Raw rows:
^^^^
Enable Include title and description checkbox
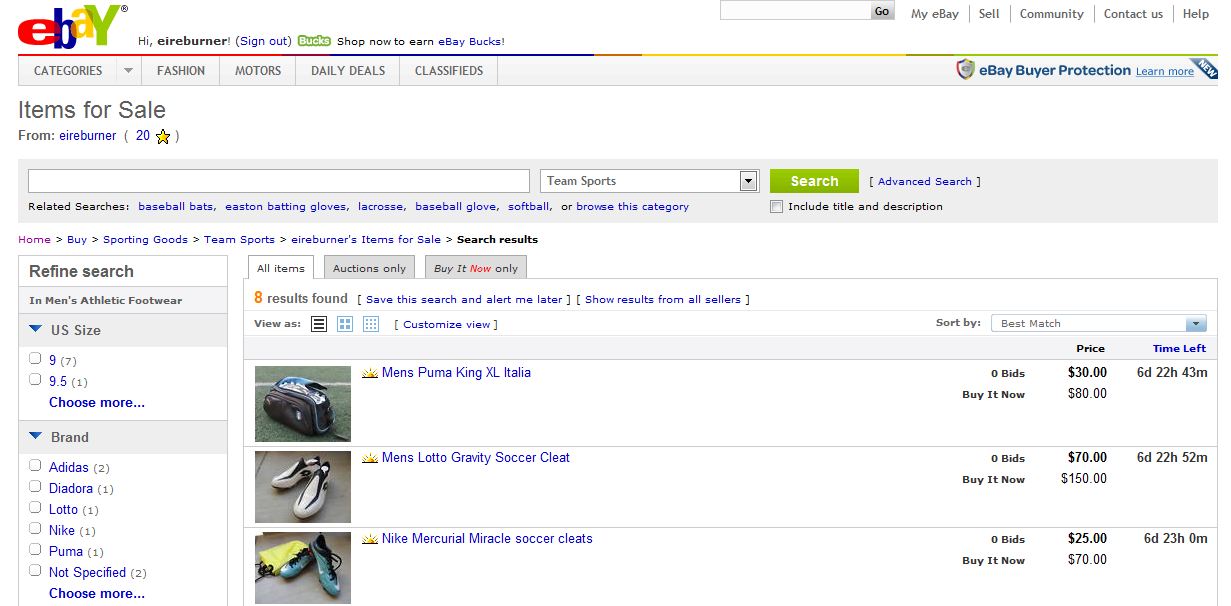Image resolution: width=1231 pixels, height=606 pixels. 776,207
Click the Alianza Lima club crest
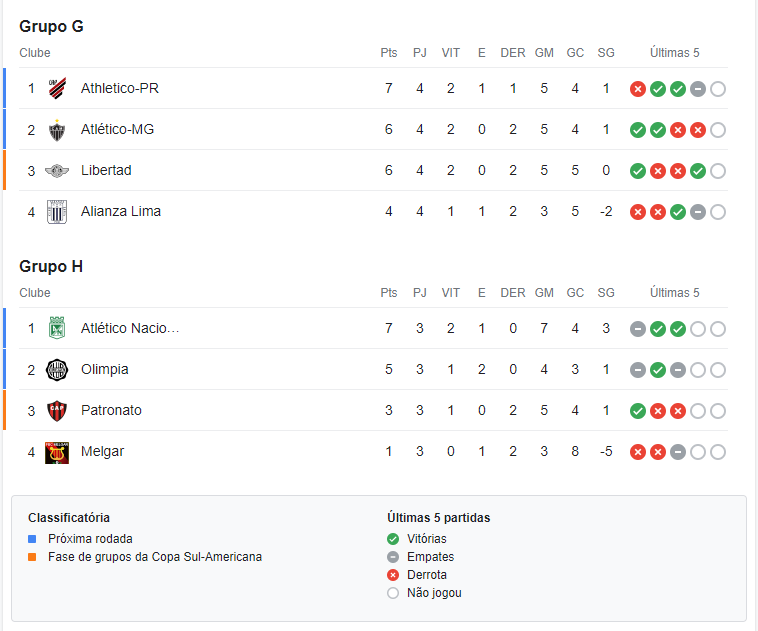758x631 pixels. click(57, 212)
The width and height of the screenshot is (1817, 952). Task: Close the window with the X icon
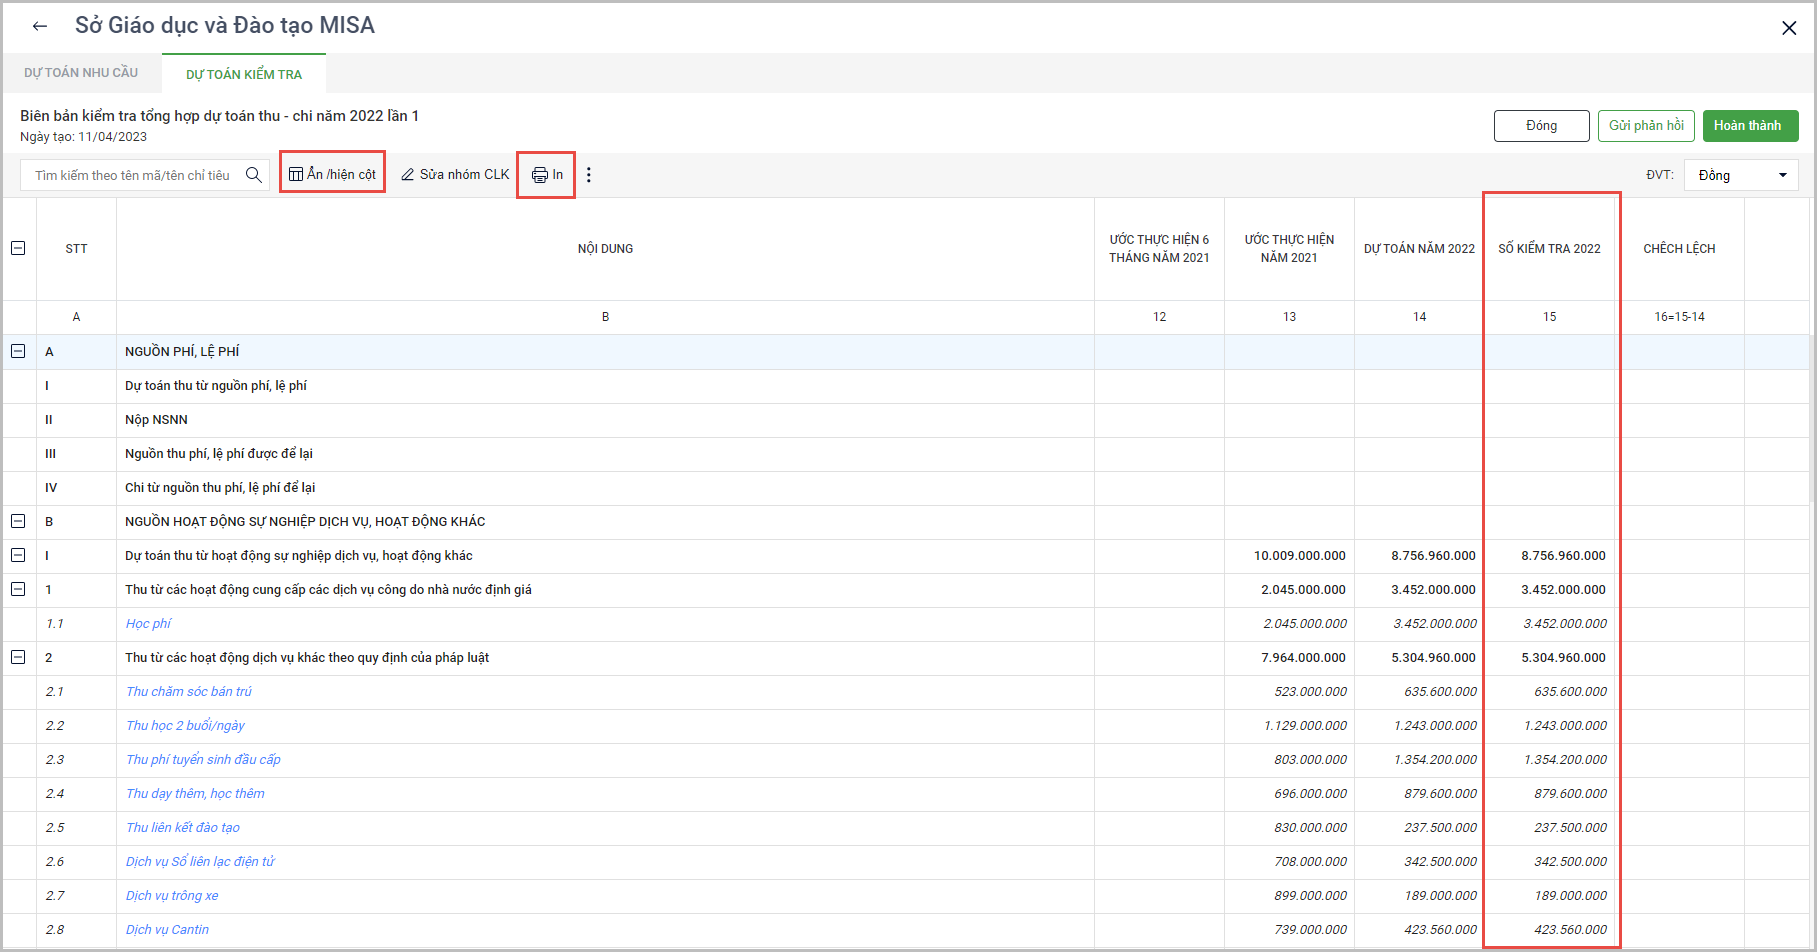click(1788, 28)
^^^^
Task objective: Rewrite the stretch from the row containing "The width and" through the end of the rows, changing "window" to "tab" and leaving everything else the same. Omit the pictures.

Result below:
The width and height of the screenshot is (1817, 952). Task: Close the tab with the X icon
click(1788, 28)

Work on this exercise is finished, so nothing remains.